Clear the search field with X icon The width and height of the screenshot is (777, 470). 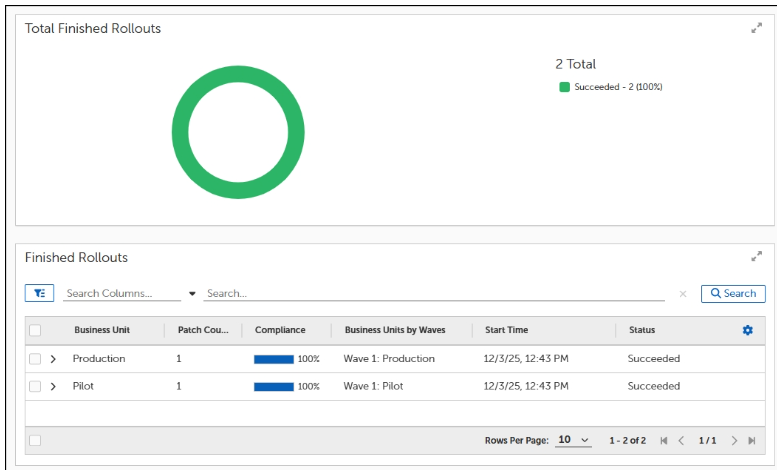click(x=683, y=294)
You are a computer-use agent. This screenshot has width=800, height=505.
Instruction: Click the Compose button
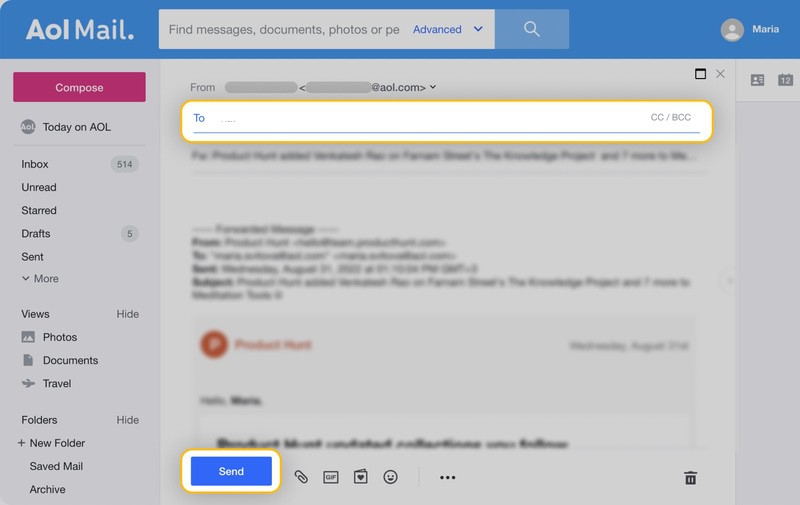[x=80, y=87]
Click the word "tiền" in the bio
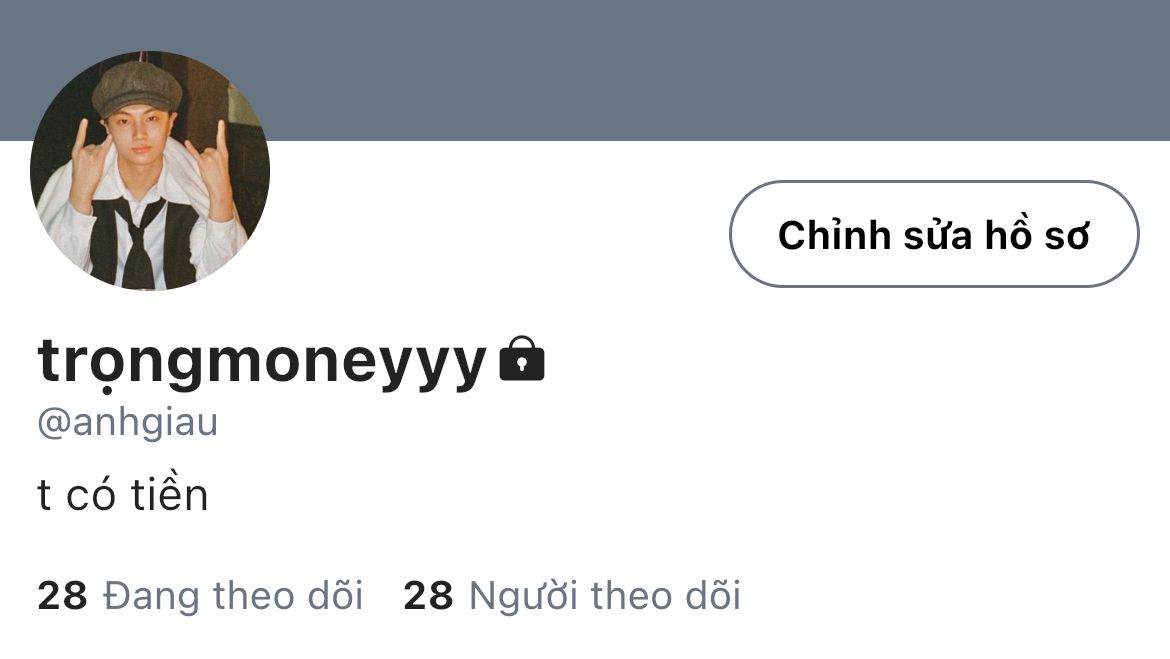This screenshot has width=1170, height=659. click(x=169, y=493)
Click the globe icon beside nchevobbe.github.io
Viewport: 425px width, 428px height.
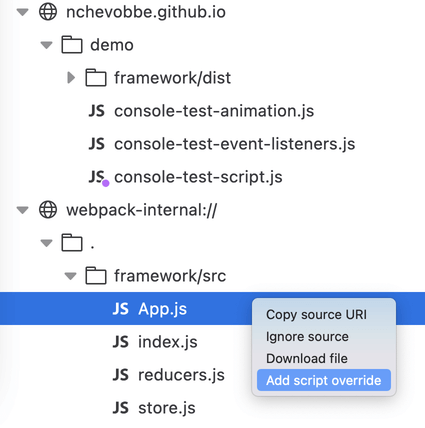(x=48, y=12)
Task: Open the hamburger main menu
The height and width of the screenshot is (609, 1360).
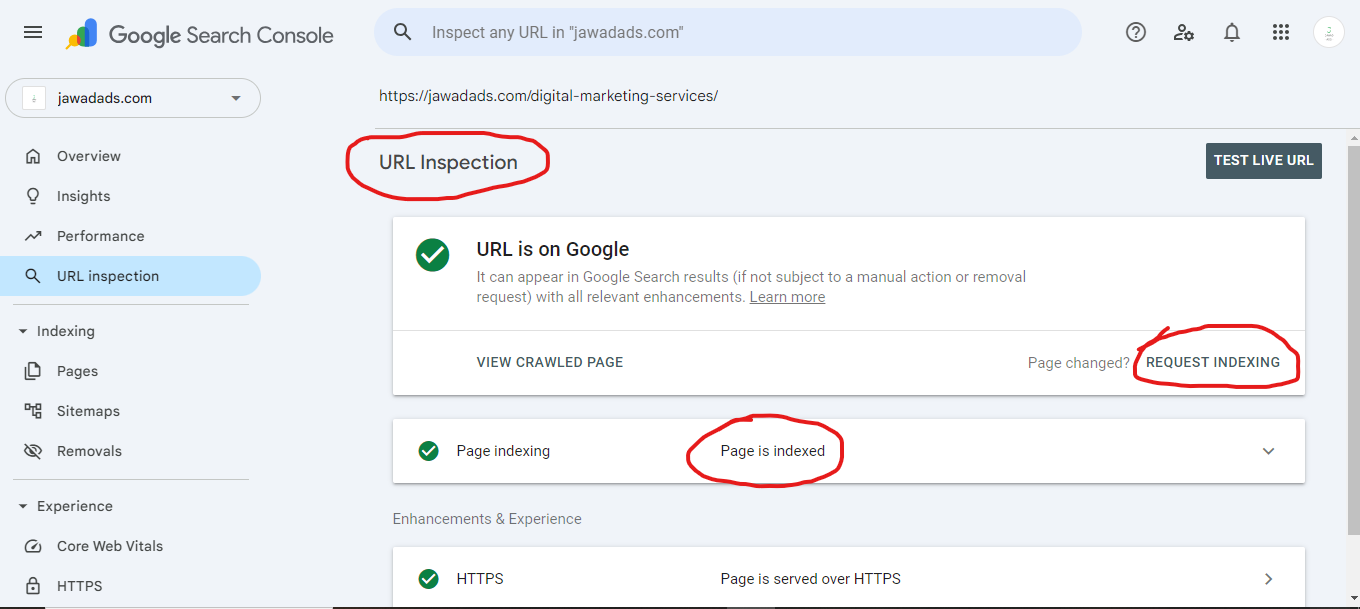Action: [x=33, y=32]

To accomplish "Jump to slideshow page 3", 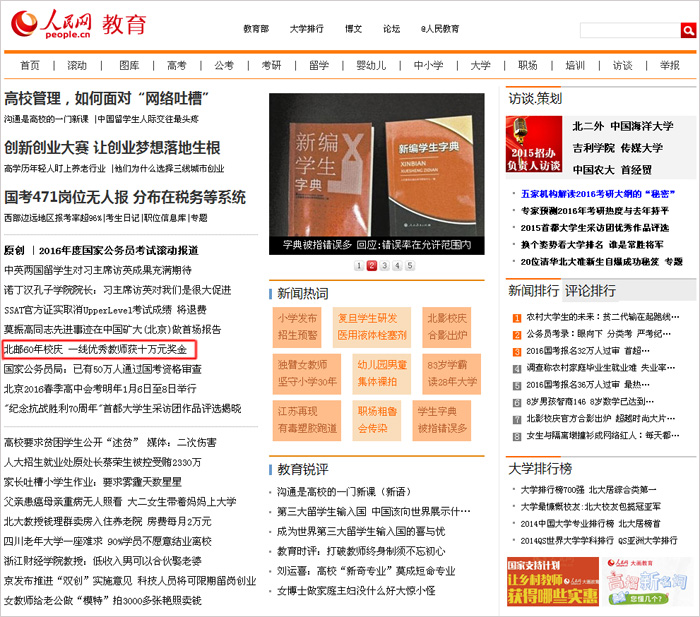I will (384, 266).
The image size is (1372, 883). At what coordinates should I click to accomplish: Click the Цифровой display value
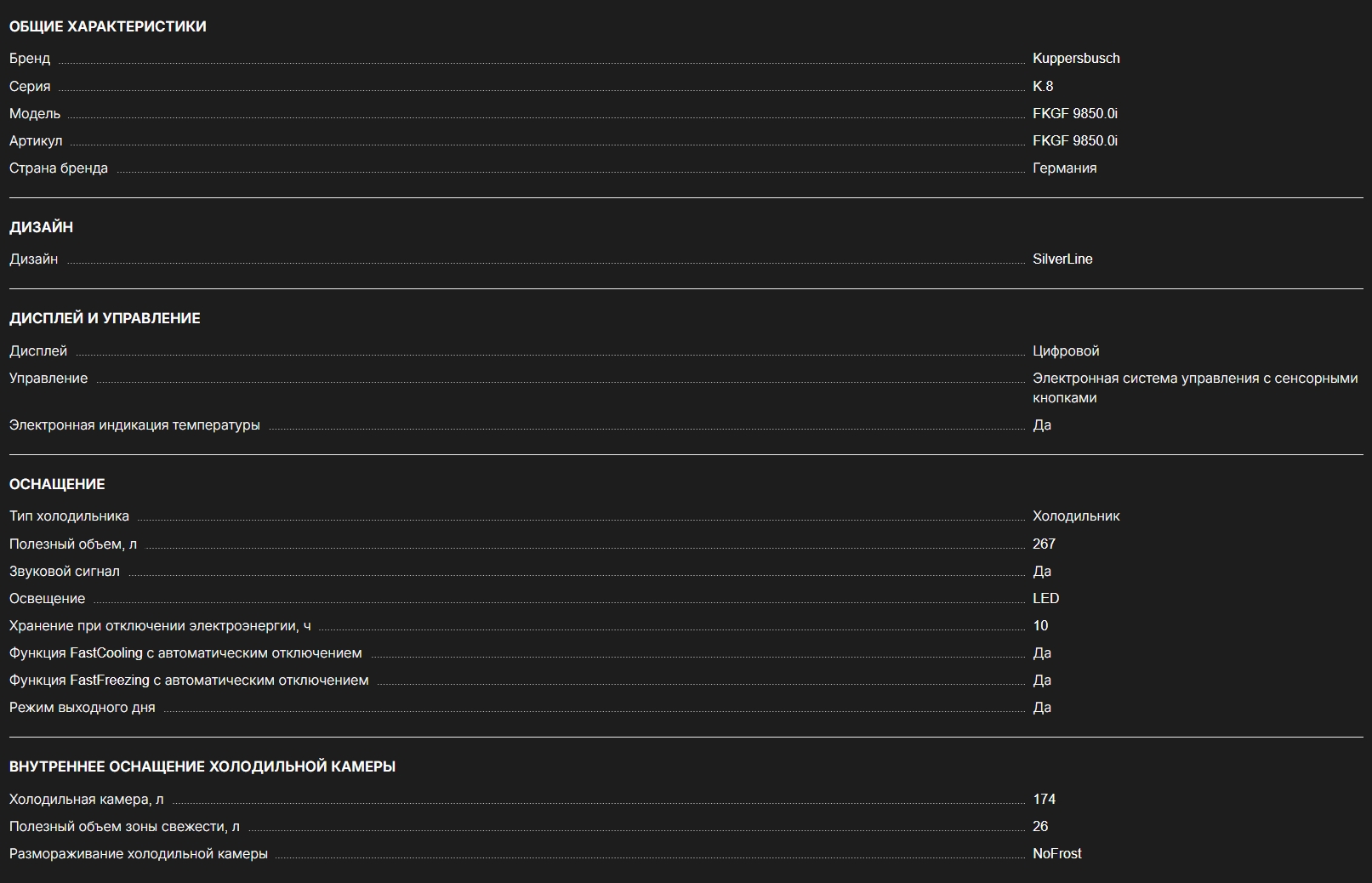(x=1065, y=350)
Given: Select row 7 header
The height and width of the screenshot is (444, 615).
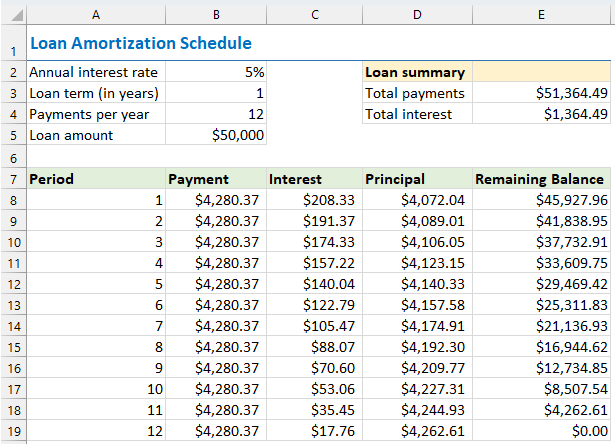Looking at the screenshot, I should coord(12,179).
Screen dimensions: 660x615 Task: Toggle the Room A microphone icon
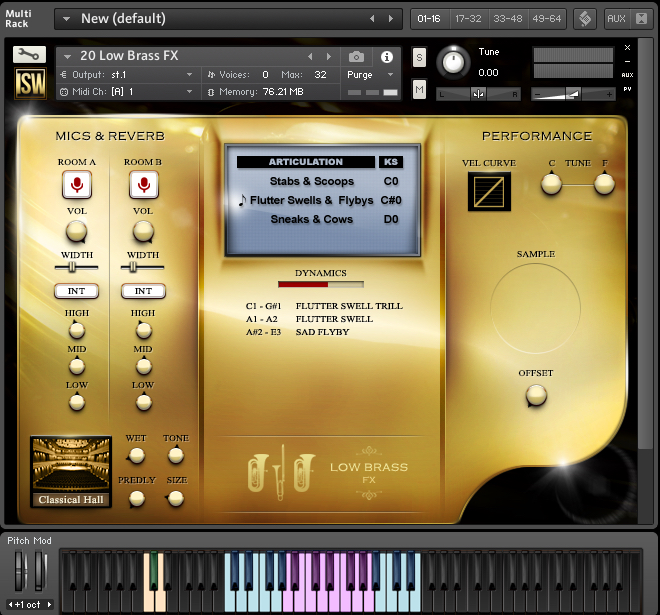click(x=77, y=184)
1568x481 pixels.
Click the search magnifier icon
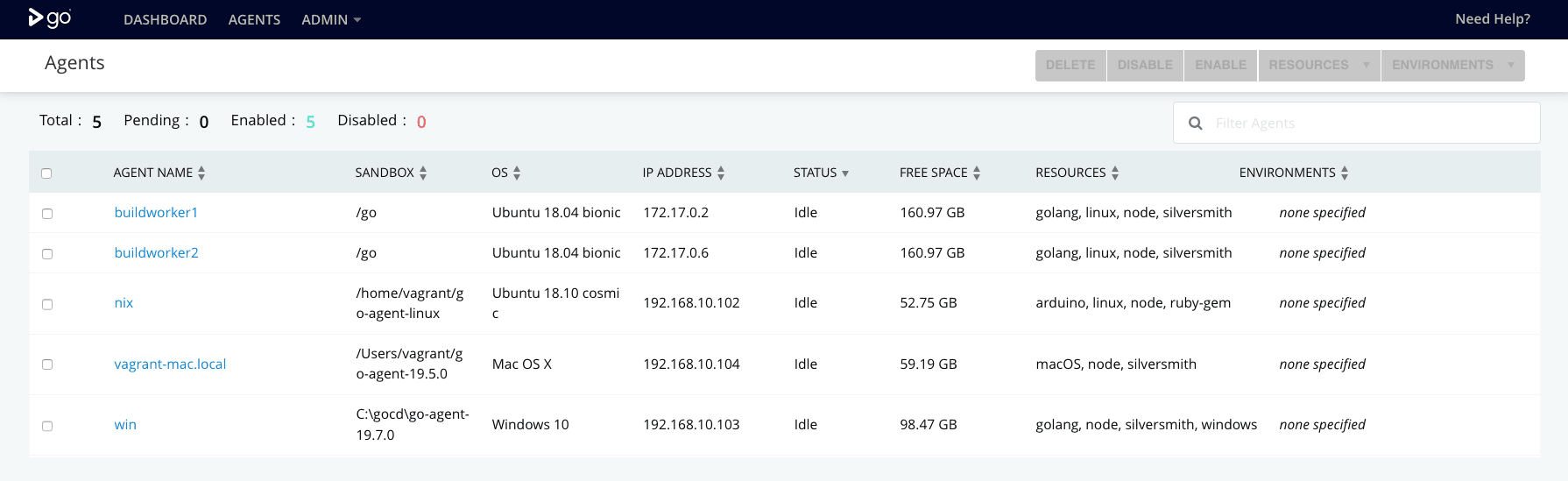pos(1195,124)
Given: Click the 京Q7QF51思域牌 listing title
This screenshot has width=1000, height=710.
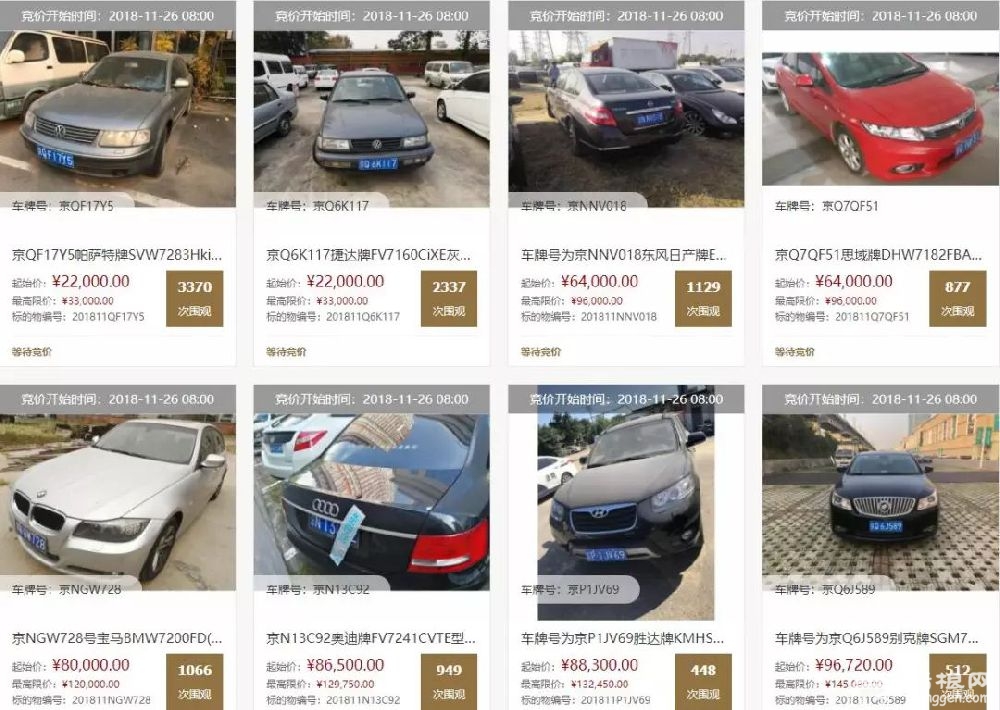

= = = = = = =

▸ **Your instructions**
The answer must consist of every line from the listing above that includes the word "Given".

▸ **Expected answer**
Given: Select row 7 header
Given: Click the 京Q7QF51思域牌 listing title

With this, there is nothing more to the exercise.